■ Action item
Read the data below. Every line holding the string "scrollbar" must be copied.

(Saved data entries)
"""

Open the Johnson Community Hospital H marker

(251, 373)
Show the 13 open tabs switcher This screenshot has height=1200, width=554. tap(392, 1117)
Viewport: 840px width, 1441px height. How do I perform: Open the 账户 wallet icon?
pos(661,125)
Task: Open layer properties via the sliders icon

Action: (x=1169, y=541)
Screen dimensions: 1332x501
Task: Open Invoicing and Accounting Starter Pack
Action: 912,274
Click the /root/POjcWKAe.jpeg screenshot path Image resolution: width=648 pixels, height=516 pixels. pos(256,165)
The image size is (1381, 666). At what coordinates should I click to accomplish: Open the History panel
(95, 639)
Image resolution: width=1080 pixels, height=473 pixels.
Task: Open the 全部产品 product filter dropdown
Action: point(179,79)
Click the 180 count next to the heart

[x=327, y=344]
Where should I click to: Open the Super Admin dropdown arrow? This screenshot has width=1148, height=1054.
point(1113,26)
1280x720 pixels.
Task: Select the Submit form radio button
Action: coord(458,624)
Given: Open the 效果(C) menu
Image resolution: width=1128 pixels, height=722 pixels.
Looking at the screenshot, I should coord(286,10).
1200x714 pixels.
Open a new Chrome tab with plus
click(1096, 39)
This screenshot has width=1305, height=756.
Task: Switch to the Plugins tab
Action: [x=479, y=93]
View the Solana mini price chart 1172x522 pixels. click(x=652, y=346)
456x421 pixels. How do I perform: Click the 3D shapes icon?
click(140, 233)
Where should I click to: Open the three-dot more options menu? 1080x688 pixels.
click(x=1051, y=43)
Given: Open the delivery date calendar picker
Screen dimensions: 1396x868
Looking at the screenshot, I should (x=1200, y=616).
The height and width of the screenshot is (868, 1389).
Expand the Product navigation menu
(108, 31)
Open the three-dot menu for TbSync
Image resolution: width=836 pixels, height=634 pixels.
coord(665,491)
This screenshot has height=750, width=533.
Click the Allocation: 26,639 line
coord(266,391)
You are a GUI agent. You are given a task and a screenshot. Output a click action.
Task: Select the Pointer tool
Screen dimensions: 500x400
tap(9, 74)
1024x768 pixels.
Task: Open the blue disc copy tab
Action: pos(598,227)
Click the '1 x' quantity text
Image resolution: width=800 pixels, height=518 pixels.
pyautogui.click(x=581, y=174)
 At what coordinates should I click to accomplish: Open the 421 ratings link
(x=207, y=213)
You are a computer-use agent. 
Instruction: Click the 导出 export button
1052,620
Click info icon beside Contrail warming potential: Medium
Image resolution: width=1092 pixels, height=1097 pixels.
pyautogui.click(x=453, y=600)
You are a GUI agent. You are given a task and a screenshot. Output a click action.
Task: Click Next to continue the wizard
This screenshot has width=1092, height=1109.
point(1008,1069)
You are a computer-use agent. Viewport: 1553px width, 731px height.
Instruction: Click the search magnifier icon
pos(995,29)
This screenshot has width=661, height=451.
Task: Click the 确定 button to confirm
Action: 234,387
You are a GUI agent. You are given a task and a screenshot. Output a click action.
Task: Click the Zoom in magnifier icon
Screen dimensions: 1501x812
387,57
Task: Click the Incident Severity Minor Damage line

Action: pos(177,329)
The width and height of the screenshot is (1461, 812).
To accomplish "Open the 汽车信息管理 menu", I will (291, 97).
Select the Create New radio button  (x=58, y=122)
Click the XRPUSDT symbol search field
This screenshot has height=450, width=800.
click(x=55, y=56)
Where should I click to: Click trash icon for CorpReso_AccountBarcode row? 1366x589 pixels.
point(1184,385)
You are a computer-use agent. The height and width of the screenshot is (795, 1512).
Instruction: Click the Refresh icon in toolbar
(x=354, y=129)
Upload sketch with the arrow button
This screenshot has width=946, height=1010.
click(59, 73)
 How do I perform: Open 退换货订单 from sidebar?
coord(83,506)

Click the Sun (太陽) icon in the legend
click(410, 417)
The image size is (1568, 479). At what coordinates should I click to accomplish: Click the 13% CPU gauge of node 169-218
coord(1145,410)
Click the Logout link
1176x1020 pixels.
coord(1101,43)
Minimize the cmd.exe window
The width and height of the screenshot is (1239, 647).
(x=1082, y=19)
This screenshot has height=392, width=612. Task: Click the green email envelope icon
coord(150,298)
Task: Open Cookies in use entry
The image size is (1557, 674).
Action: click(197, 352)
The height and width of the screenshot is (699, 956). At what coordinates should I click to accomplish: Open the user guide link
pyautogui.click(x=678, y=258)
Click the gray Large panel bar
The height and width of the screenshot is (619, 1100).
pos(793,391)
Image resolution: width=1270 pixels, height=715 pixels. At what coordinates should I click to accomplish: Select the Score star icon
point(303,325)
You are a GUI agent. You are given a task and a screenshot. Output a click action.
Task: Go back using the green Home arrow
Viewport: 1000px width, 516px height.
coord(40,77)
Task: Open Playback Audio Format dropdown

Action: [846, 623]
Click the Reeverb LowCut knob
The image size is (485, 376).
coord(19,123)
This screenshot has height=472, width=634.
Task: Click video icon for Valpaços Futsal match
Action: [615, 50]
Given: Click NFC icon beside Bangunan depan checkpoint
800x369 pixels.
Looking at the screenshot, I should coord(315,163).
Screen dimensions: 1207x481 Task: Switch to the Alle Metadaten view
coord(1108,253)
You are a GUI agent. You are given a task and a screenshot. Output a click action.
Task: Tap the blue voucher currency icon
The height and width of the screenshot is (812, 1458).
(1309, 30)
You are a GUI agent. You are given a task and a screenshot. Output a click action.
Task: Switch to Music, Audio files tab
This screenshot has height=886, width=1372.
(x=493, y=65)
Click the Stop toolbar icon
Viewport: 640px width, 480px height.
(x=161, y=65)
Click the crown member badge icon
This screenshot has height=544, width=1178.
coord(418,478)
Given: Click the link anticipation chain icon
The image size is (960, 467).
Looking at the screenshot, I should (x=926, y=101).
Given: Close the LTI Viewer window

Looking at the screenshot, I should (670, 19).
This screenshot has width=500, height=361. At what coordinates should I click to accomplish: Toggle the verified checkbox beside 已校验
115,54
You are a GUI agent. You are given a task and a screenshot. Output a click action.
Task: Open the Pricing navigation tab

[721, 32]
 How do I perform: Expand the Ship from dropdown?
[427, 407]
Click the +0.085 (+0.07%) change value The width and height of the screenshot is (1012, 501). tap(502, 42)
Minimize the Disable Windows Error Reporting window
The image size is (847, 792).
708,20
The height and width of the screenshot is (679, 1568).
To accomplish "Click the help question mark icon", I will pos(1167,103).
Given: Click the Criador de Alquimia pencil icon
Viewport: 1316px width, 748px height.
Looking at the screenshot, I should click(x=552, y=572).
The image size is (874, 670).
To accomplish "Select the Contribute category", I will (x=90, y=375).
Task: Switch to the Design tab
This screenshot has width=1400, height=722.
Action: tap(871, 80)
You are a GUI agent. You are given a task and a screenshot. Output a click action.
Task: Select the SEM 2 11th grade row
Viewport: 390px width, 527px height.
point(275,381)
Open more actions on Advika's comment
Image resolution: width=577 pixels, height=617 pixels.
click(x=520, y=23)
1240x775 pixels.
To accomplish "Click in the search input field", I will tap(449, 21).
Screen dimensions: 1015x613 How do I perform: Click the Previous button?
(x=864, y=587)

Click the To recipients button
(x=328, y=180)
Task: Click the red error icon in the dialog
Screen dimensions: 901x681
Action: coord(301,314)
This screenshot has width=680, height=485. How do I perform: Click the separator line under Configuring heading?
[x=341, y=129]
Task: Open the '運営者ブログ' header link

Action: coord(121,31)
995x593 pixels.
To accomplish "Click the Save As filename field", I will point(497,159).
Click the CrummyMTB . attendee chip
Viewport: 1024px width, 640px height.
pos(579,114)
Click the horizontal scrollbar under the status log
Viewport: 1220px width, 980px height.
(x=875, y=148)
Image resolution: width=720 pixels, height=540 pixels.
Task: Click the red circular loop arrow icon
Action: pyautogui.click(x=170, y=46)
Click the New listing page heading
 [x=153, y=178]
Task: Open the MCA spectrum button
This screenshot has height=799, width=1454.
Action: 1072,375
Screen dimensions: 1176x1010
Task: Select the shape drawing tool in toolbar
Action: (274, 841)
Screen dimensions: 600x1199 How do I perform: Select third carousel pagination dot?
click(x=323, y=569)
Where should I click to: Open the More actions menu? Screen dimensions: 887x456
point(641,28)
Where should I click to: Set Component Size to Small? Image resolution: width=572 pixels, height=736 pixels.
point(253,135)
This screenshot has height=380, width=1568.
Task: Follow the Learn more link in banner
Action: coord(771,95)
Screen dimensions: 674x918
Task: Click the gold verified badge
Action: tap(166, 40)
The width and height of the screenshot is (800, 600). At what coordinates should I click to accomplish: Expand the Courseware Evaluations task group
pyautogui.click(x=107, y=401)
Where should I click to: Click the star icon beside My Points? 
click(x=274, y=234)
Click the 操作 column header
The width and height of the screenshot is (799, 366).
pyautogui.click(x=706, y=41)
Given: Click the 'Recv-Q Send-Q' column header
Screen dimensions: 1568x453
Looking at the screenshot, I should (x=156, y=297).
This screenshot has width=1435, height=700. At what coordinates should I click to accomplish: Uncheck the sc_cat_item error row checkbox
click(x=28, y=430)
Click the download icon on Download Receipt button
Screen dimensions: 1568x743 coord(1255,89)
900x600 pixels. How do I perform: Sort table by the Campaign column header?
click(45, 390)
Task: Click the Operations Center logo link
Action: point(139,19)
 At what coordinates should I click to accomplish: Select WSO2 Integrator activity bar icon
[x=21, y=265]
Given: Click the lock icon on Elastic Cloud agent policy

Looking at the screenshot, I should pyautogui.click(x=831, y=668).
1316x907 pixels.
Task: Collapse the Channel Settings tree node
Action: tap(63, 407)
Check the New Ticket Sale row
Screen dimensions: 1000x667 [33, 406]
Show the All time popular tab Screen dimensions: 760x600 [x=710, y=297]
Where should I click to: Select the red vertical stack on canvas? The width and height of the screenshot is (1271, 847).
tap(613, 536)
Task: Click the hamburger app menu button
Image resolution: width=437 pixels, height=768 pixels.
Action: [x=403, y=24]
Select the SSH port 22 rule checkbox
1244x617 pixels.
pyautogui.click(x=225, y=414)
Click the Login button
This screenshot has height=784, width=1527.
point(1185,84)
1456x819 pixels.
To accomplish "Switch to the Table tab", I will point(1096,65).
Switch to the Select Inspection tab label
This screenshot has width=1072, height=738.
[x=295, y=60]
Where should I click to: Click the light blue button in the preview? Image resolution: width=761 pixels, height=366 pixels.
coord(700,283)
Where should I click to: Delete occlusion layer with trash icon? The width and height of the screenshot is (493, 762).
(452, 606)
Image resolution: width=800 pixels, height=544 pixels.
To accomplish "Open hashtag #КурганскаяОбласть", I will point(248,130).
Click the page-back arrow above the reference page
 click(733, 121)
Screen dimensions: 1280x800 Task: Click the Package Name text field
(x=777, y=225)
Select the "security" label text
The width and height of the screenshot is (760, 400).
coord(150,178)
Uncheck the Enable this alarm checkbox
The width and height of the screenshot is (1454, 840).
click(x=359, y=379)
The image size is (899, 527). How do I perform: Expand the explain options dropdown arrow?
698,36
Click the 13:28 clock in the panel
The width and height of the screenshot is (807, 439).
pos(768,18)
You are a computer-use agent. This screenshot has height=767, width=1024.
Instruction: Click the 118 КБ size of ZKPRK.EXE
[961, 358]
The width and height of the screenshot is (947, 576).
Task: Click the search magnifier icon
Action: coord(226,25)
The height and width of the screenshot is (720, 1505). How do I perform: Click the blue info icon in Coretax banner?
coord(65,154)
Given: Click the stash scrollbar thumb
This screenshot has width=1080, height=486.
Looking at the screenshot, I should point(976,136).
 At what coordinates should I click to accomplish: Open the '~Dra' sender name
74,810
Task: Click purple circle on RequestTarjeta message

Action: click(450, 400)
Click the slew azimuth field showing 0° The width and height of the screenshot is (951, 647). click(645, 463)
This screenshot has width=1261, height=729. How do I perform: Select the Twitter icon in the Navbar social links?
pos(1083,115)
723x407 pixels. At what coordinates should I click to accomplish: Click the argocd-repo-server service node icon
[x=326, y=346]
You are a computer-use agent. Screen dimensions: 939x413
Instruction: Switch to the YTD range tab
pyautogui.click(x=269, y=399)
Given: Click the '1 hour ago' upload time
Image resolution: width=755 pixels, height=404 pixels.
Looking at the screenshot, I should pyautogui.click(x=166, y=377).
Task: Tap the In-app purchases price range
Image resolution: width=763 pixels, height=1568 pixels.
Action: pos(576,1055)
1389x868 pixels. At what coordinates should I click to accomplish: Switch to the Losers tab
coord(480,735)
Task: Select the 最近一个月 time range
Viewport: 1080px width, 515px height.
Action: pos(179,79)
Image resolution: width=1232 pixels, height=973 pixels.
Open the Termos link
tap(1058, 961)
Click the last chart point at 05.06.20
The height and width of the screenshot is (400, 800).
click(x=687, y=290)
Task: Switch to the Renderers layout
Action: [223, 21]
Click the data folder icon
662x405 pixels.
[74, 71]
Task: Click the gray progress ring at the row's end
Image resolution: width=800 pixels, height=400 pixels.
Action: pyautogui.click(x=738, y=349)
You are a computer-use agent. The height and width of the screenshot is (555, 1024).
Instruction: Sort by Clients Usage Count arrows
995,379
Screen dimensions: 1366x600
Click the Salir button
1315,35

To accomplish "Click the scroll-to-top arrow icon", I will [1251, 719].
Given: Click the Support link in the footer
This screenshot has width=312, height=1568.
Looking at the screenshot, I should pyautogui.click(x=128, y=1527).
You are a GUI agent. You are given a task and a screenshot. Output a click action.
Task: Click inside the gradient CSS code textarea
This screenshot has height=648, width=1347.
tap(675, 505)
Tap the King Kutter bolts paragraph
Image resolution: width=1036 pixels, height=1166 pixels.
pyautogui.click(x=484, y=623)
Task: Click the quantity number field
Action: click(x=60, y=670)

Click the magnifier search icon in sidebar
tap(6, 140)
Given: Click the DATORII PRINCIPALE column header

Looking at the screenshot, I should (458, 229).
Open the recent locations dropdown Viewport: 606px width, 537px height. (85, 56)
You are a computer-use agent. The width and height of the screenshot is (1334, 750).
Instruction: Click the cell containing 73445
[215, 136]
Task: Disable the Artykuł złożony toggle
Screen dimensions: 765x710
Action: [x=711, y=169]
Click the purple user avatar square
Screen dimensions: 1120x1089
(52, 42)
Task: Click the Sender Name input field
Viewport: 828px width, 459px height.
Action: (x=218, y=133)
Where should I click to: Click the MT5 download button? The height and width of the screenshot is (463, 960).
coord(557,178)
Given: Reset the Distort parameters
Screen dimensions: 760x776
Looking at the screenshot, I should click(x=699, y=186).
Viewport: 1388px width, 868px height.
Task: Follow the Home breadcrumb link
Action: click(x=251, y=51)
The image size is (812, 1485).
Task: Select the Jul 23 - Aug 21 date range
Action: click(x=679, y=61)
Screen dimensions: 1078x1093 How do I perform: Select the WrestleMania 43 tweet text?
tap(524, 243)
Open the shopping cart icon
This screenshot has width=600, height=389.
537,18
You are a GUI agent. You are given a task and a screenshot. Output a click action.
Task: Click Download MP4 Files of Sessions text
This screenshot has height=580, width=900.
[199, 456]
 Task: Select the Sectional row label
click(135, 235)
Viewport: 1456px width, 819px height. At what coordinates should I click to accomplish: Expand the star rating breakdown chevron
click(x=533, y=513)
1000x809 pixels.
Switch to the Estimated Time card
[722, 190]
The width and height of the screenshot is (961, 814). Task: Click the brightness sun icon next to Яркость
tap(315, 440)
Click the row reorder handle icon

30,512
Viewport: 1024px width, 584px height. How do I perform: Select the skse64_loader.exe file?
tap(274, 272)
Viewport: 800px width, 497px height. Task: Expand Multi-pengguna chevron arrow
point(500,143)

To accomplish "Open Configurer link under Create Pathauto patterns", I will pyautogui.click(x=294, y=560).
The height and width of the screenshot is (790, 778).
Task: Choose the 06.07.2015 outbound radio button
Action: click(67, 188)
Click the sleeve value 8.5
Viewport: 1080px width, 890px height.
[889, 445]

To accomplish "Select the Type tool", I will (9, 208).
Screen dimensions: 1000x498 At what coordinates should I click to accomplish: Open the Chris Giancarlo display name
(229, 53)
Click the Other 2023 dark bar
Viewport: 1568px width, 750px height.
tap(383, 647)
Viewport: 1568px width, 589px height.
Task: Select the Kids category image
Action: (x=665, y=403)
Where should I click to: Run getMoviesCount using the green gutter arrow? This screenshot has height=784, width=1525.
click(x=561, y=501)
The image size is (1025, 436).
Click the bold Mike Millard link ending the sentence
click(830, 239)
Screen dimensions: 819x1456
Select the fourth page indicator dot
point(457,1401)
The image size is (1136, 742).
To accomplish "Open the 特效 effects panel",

"""

■ Answer to the exercise
Click the horizontal scrollbar under the status log
Given: Click the stash scrollbar thumb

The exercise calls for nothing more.